Scan any existing workspace without running an agent:
cadora integrity ./my-project
cadora integrity ./my-project --json
The run lands in runs/<run-id>/ — manifest.json (ok, cost, model, structured gate status,
funding) + a per-node aidlc-docs/ snapshot + the event stream. The generated application code
lands in your workspace.
Funding (Claude Code)
Cadora defaults to your Claude Code subscription — it removes any ambient ANTHROPIC_API_KEY from the run so a stray key can't silently meter you. Metered API is explicit opt-in (--funding api).
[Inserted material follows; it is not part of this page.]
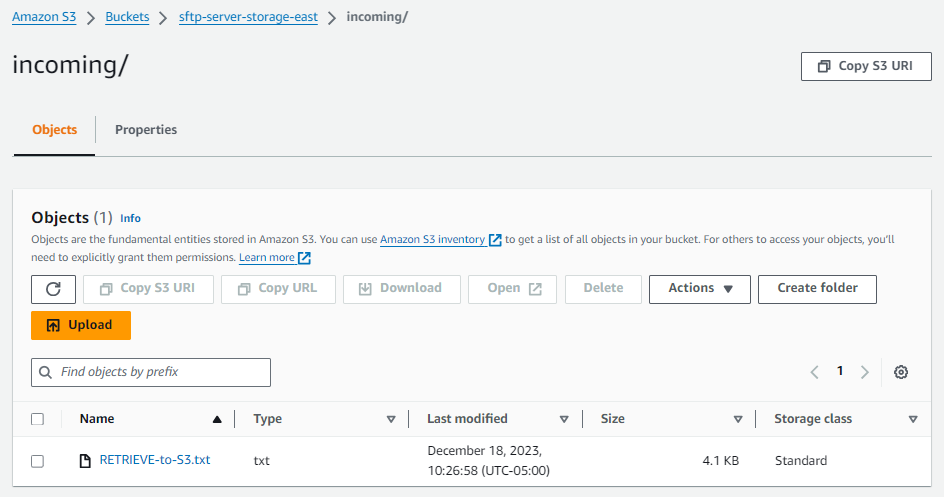Image resolution: width=944 pixels, height=497 pixels.
Task: Sort by Storage class column arrow
Action: click(x=912, y=420)
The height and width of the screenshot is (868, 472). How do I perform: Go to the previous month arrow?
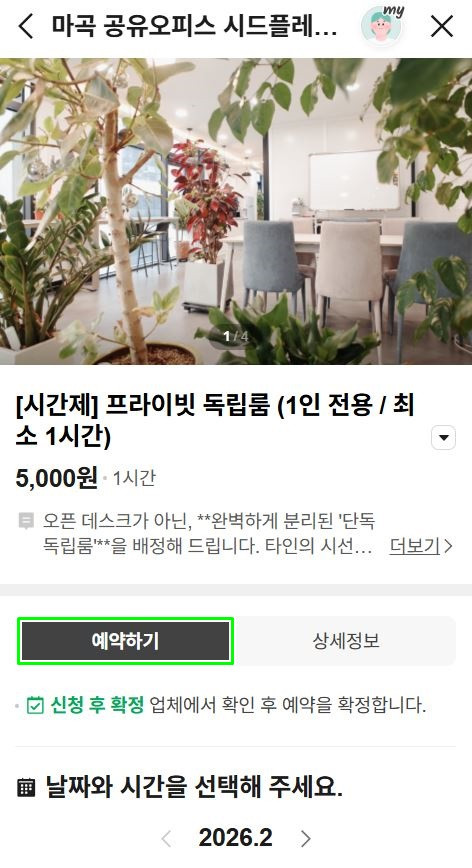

Set the subscription token once with claude setup-token, or just be logged in to Claude Code.
The AI-DLC method
Cadora vendors the AWS AI-DLC rule-set (awslabs/aidlc-workflows, MIT-0) under cadora/aidlc_rules/ and installs it per run as backend-native project memory + .aidlc-rule-details/ (per-stage rules). v0.1.0 drives the lifecycle as a single autonomous session (examples/aidlc.topology.yaml); the per-stage DAG (examples/aidlc-stages.topology.yaml, one node per stage) is the roadmap.
Architecture
cadora/topology.py— the workflow DAG (schema + loader + dependency-ordered waves).cadora/executors/— theNodeExecutorseam + structured Claude Code and Codex CLI backends.cadora/mcp/— the MCP interface seam: serves the HITL review gate + run control to any MCP client (Claude Code/Desktop, Codex, or remote HTTP).cadora/workspace.py— install the AI-DLC rules + inputs into a run workspace.cadora/gates.py— deterministic-first gates (shell checks that block).cadora/archive.py— run capture (runs/<id>/manifest.json+ artifacts) +cadora archive ls/show.cadora/runner.py— wires it together.
See docs/ARCHITECTURE.md.
Roadmap
cadora eval / compare (deterministic AI-DLC compliance + LLM-judge over captured runs),
per-stage wave concurrency, hardening for Kiro/Antigravity, and a consulting deliverable pack.
License
MIT — see LICENSE. The vendored AI-DLC rules are MIT-0 (cadora/aidlc_rules/LICENSE).